The reason the news feed cache stores only id pairs rather than whole posts is both space and consistency. Storing references means a post exists in exactly one place — the post store — even though it appears in millions of feeds. If the post is edited or deleted, the single canonical copy changes and every feed reflects it on the next read; there is no fan of stale duplicates to chase down. The cost is one extra step at read time: after reading the list of references from the news feed cache, the system hydrates them by fetching the full content for each id from the post cache (falling back to the post DB on a miss).

function get_feed(user_id, limit):
  refs = news_feed_cache.get(user_id, limit)   # ⟨post id, user id⟩ list
  if hybrid_enabled(user_id):
    refs = merge(refs, pull_celebrity_posts(user_id))  # hybrid read
  posts = []
  for ref in refs:
    post = post_cache.get(ref.post_id) \
        or post_db.get(ref.post_id)            # hydrate full content
    posts.append(post)
  return posts                                 # ordered, ready to render

6. The Celebrity Problem

The hotkey or celebrity problem is the failure mode that breaks a pure push design. In fanout on write, the cost of a post is proportional to the author's follower count. For most accounts that is a non-issue. But an account with tens of millions of followers turns one post into tens of millions of cache writes, all triggered by a single action. Worse, when several such accounts post around the same time — say during a live event — the fanout system is flooded, the message queue backs up, and ordinary users' posts get stuck behind the celebrity write storm. Delivery latency spikes for everyone.

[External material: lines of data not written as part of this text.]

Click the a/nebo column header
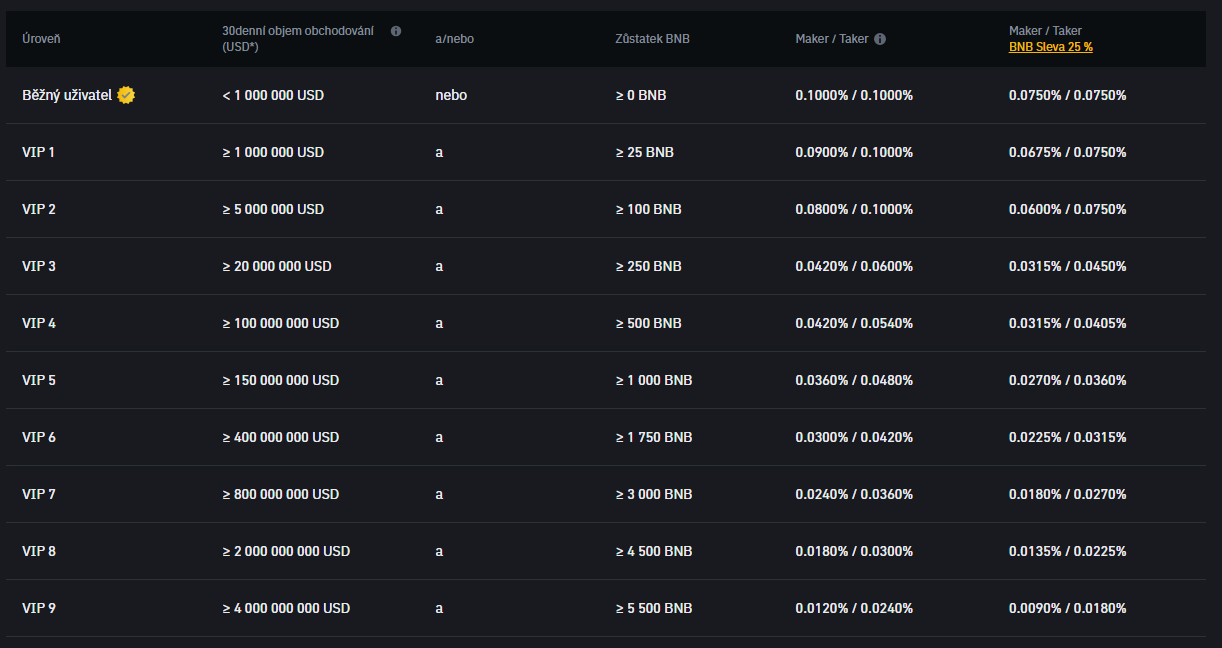This screenshot has height=648, width=1222. click(453, 39)
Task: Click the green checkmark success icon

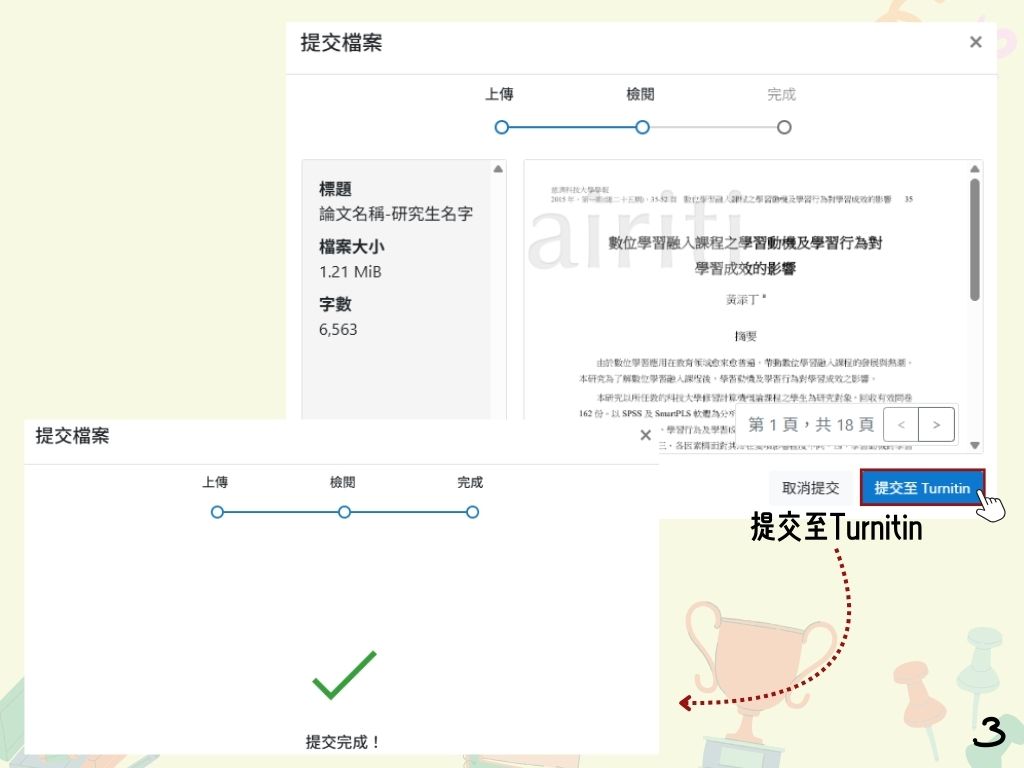Action: click(345, 676)
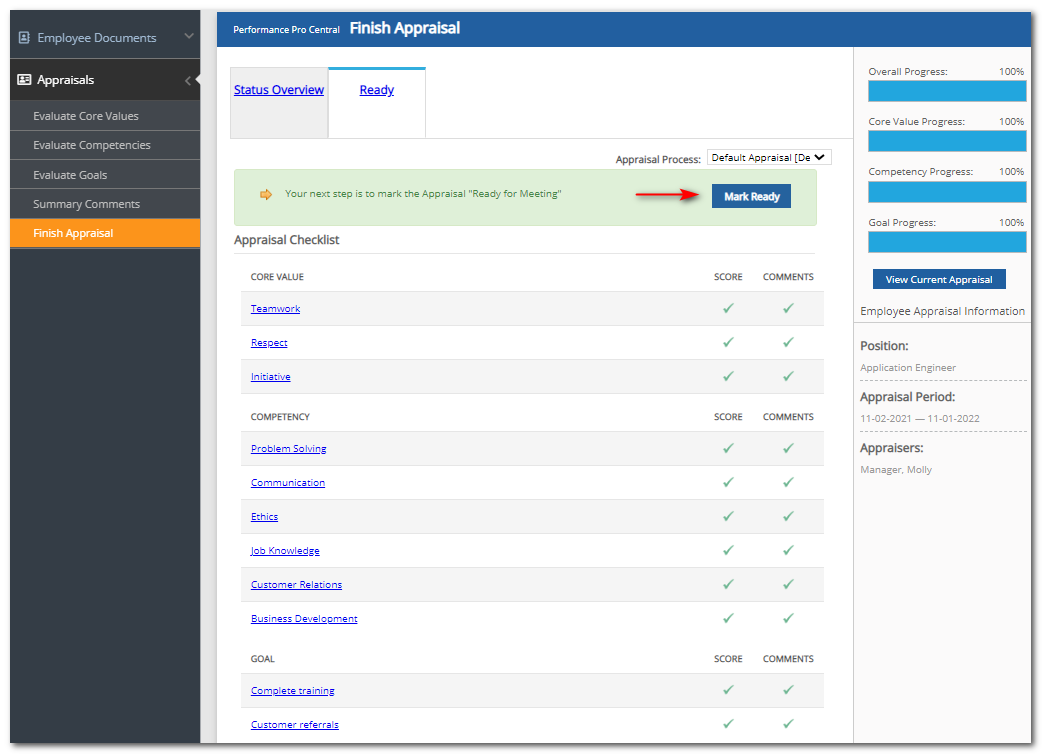This screenshot has width=1042, height=754.
Task: Open the Customer Relations competency link
Action: pos(296,585)
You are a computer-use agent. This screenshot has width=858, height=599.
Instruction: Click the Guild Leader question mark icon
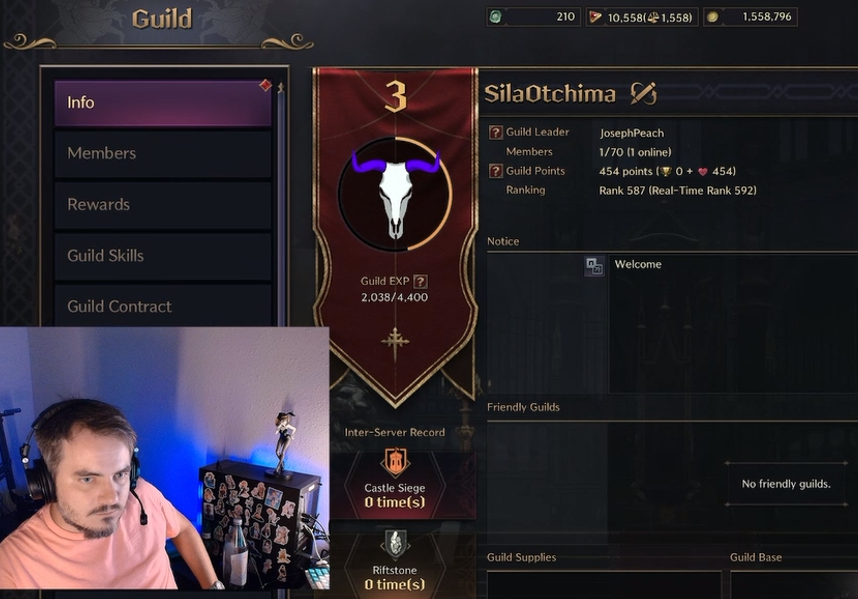click(495, 132)
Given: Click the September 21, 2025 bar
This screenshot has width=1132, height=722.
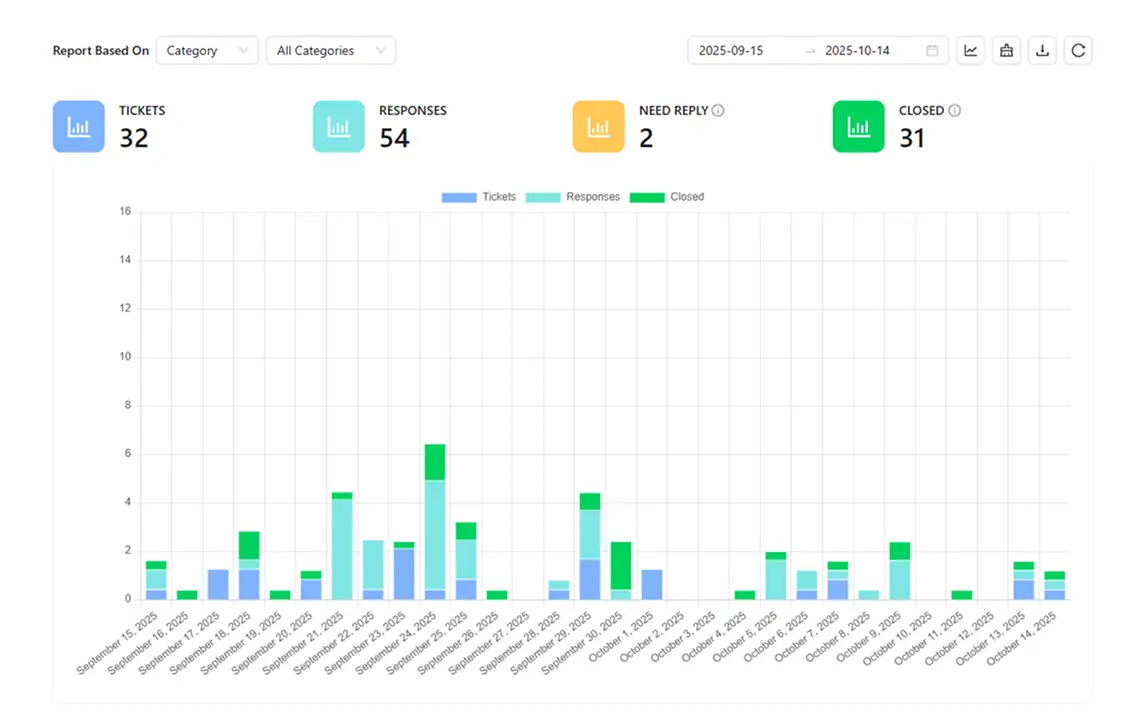Looking at the screenshot, I should point(342,548).
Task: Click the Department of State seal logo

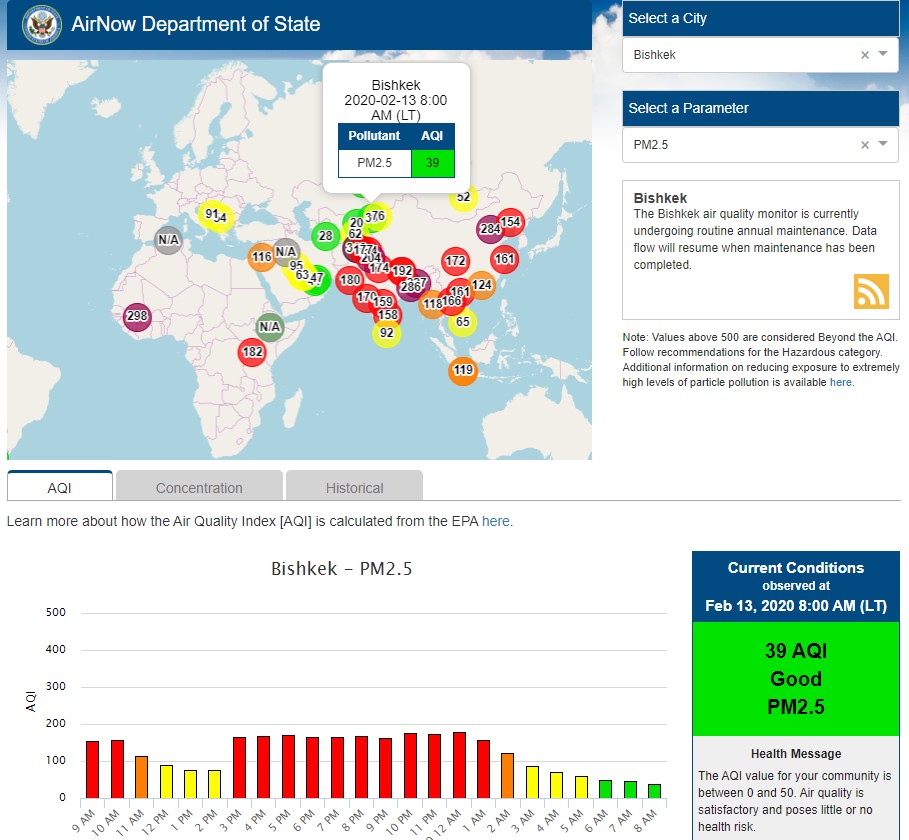Action: (41, 24)
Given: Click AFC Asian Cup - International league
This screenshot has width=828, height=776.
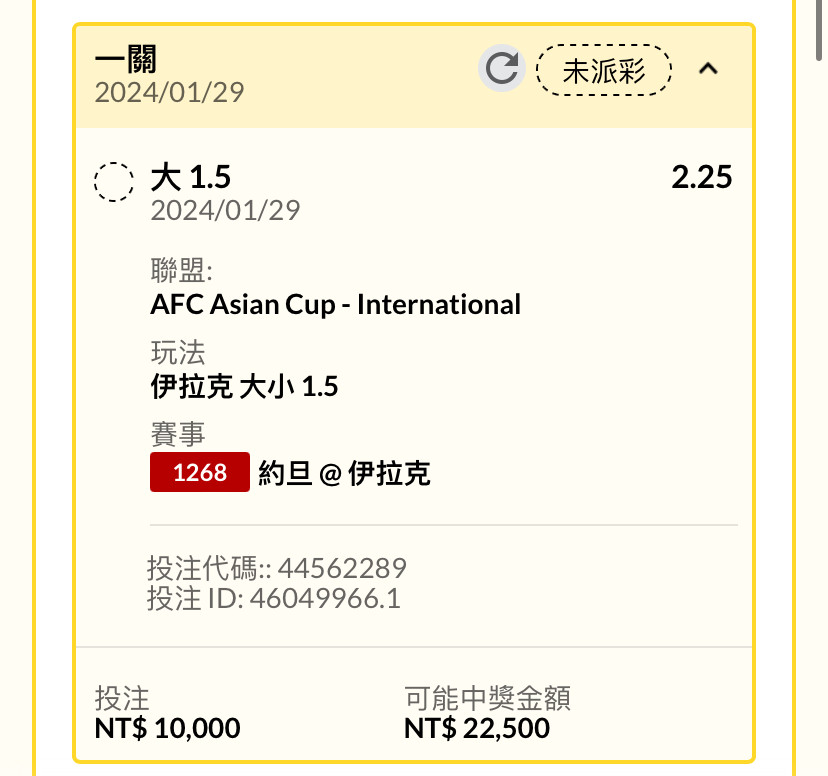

The hybrid model addresses this directly by not pushing celebrity posts at all. An account whose follower count crosses a threshold is flagged, and its posts are excluded from the fanout path. Instead, those posts are fetched at read time: when a user opens their feed, the system reads their precomputed push feed and then pulls the latest posts from the small set of celebrities that particular user follows, merging the two into the final ordered list.

This works because the numbers fall on the right side of each tradeoff. There are very few celebrity accounts, so the extra pull at read time is bounded — a user follows only a handful of them, not millions. And those few accounts are precisely the ones whose push would be ruinously expensive, so removing them from fanout eliminates the write storm. Ordinary accounts, which are cheap to push and benefit most from instant reads, keep the push path. Each account ends up on the strategy that fits it, which is the whole point of the hybrid approach.

The threshold itself is a tuning knob, not a fixed law. Set it too low and too many accounts are pulled, making reads heavier than they need to be; set it too high and you risk write storms from accounts just under the line. It is chosen — and adjusted — by measuring real fanout cost and read latency.

7. Summary

A news feed design is a series of decisions about moving work between the write path and the read path:

ConcernApproach
What are the two operations?Feed publishing (an author posts) and feed building/retrieval (a reader opens their feed) — rare heavy-distribution work versus constant read work.
How does a post become durable?The Post Service stores it in the Post DB and warms the Post cache before any distribution happens.
How does a post reach followers?Fanout: push (write into every follower's feed at post time), pull (build the feed at read time), or a hybrid of both.
Which fanout model to choose?Hybrid — push for ordinary users (fast reads), pull for celebrities (no write storm).
How is fanout kept off the publish path?The Fanout Service reads the graph, enriches with user data, and queues work for fanout workers that write into the news feed cache asynchronously.
What lives in the feed cache?⟨post id, user id⟩ references, not full posts; content is hydrated from the post cache/DB at read time.
How is the celebrity hotkey solved?Skip fanout for very-high-follower accounts and pull their posts in at read time, merging them into the precomputed feed.
The recurring theme: there is no single right place to do the work. Publishing and reading pull in opposite directions, and a good feed lets each account — ordinary or celebrity — use the strategy that keeps both the write storm and the read latency under control.